**AIM OF THE EXERCISE**
Edit the rows from the line with "Toggle the Advanced mode switch" up to and including the line with "tap(93, 626)" so that "Copy button" becomes "Duplicate button", and leave everything else unchanged. Return only those lines.

**RECORDS TO USE**

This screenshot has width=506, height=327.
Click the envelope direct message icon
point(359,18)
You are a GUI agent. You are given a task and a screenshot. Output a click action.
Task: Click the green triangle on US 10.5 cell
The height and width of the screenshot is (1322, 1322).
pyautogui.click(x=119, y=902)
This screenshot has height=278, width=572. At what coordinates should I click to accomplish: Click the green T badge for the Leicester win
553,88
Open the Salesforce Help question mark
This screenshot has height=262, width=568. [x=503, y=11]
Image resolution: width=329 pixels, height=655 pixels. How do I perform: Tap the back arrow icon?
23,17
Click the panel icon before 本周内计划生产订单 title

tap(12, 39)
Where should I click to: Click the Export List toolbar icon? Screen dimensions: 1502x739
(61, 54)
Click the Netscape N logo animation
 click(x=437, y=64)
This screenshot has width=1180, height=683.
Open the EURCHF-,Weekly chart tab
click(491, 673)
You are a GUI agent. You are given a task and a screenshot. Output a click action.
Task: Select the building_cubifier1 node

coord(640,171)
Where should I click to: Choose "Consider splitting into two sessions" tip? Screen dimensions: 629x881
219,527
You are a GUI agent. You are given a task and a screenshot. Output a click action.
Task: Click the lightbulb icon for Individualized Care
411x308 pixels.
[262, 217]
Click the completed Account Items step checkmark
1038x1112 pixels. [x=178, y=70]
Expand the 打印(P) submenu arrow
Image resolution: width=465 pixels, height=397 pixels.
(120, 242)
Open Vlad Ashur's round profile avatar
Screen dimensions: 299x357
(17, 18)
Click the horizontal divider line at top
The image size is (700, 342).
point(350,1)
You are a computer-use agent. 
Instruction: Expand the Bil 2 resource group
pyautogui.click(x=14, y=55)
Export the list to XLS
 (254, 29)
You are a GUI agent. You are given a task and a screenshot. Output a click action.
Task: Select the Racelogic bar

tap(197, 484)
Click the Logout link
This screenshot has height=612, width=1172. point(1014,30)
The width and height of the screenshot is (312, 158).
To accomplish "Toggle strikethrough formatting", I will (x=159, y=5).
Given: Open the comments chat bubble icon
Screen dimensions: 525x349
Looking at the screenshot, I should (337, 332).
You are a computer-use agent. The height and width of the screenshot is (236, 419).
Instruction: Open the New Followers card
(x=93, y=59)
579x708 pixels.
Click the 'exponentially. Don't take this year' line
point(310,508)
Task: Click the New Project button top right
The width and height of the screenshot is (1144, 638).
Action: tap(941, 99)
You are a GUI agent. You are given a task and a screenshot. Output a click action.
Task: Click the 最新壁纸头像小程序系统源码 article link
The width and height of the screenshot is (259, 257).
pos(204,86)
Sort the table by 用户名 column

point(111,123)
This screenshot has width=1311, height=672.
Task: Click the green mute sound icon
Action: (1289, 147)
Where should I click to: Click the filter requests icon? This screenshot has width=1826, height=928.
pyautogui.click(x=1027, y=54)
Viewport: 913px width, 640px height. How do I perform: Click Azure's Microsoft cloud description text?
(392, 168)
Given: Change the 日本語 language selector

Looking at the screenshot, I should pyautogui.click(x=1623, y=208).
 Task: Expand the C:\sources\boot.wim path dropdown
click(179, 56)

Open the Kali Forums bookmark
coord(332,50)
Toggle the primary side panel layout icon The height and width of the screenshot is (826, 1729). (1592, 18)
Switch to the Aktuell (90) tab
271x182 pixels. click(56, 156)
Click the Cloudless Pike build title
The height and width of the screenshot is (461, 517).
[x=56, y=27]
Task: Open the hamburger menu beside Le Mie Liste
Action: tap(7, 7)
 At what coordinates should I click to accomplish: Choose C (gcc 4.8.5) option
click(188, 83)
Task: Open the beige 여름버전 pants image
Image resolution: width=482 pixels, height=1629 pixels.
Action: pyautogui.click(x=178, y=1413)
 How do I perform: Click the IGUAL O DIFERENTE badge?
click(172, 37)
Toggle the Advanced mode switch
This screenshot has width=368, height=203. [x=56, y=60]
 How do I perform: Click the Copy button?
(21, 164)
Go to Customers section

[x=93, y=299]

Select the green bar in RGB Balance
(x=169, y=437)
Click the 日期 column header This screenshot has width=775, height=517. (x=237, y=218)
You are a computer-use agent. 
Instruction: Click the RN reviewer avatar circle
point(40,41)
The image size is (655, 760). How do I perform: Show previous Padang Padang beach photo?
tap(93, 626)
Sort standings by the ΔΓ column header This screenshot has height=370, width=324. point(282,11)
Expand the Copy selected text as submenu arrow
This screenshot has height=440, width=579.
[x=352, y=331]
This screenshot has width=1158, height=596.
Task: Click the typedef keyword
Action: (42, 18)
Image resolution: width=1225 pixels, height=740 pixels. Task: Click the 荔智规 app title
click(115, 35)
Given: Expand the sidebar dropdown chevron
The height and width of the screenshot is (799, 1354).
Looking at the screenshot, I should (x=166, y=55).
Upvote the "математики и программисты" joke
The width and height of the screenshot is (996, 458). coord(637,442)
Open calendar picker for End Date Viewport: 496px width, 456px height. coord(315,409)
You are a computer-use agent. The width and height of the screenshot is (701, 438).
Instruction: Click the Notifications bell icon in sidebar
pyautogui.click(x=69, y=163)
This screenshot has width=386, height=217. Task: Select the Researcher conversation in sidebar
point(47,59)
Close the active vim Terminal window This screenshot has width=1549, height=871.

**FULL RESPONSE**
Toggle the Advanced mode switch
This screenshot has width=368, height=203. [x=56, y=60]
 How do I perform: Click the Duplicate button?
(21, 164)
Go to Customers section

[x=93, y=299]

Select the green bar in RGB Balance
(x=169, y=437)
Click the 日期 column header This screenshot has width=775, height=517. (x=237, y=218)
You are a computer-use agent. 
Instruction: Click the RN reviewer avatar circle
point(40,41)
The image size is (655, 760). How do I perform: Show previous Padang Padang beach photo?
tap(93, 626)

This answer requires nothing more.